▶ _Instructions for the task_
Render the lines of the listing between the line holding "Viewport: 1358px width, 820px height." and the line holding "Action: 914,454", inclusive, as a Markdown table with the columns Row and Line, where Row is the row number and Line is the line itself. Omit blank lines and leave the pictures out of the answer.

▶ _Provided records_

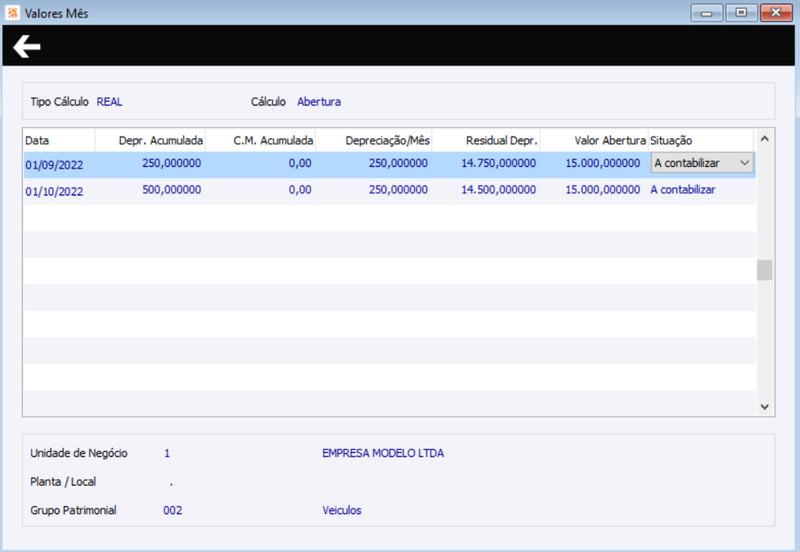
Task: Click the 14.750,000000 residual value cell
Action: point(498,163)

...

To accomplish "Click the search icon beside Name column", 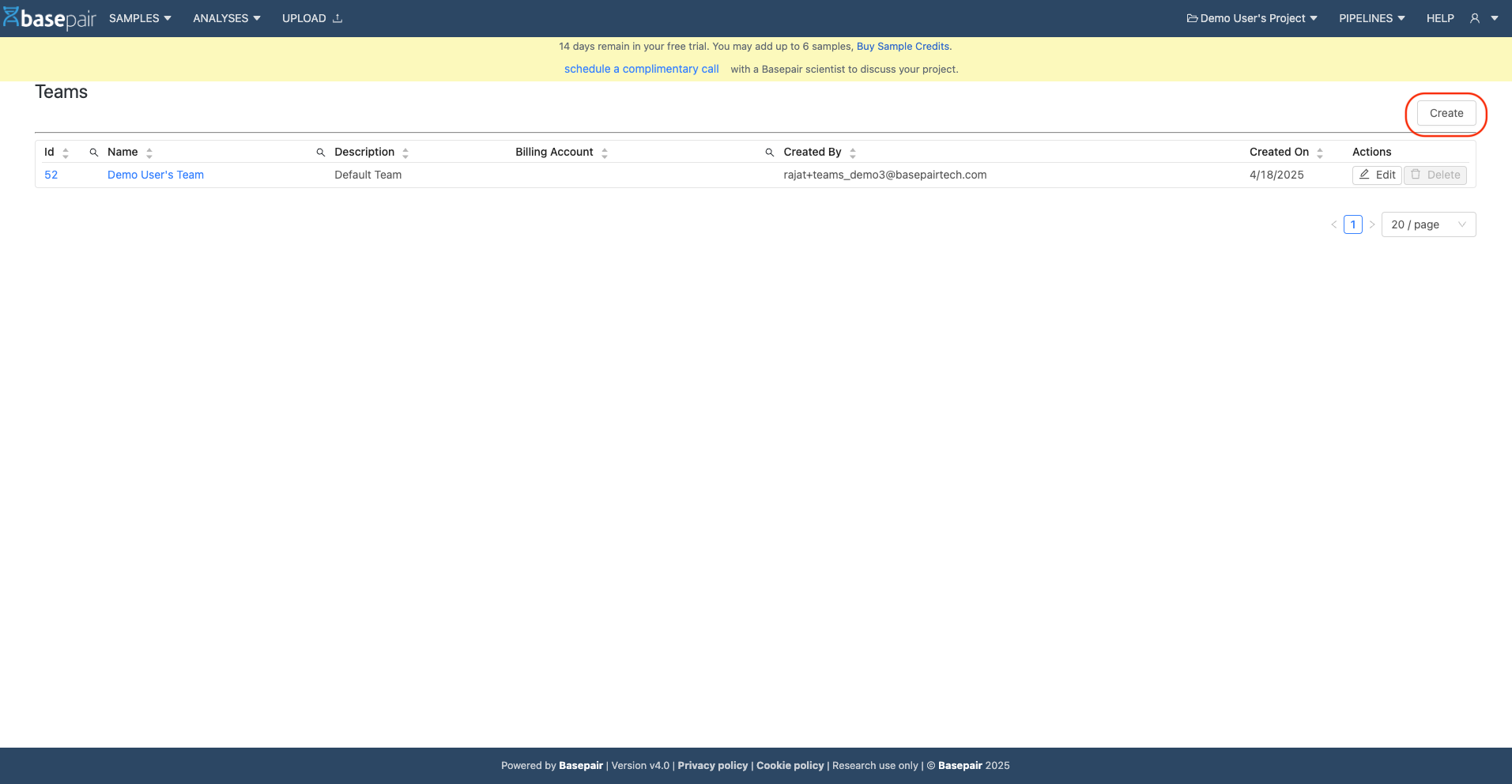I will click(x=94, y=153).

==

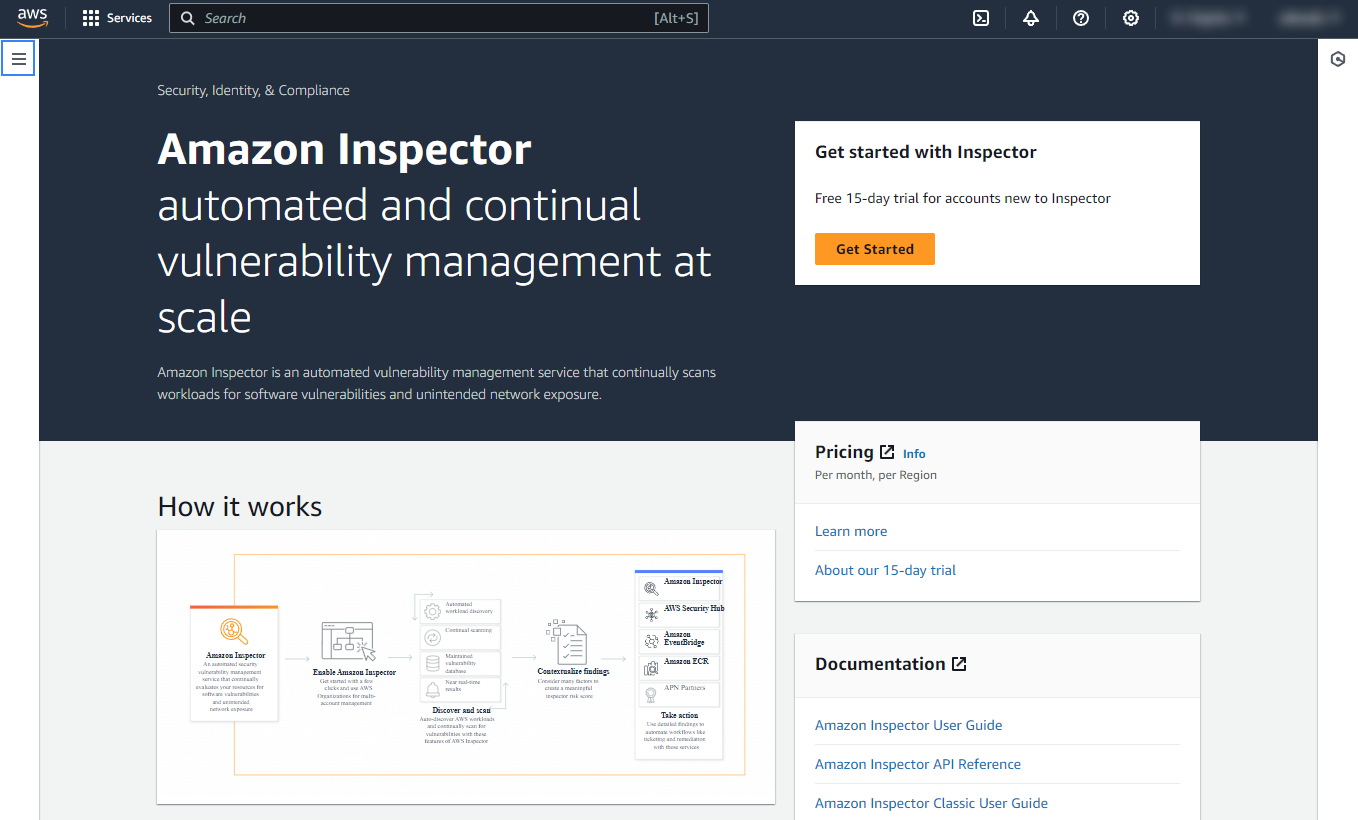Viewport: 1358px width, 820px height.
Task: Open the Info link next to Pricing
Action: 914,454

▶ _Worked answer_
| Row | Line |
|---|---|
| 1 | Viewport: 1358px width, 820px height. |
| 2 | Task: Open the Info link next to Pricing |
| 3 | Action: 914,454 |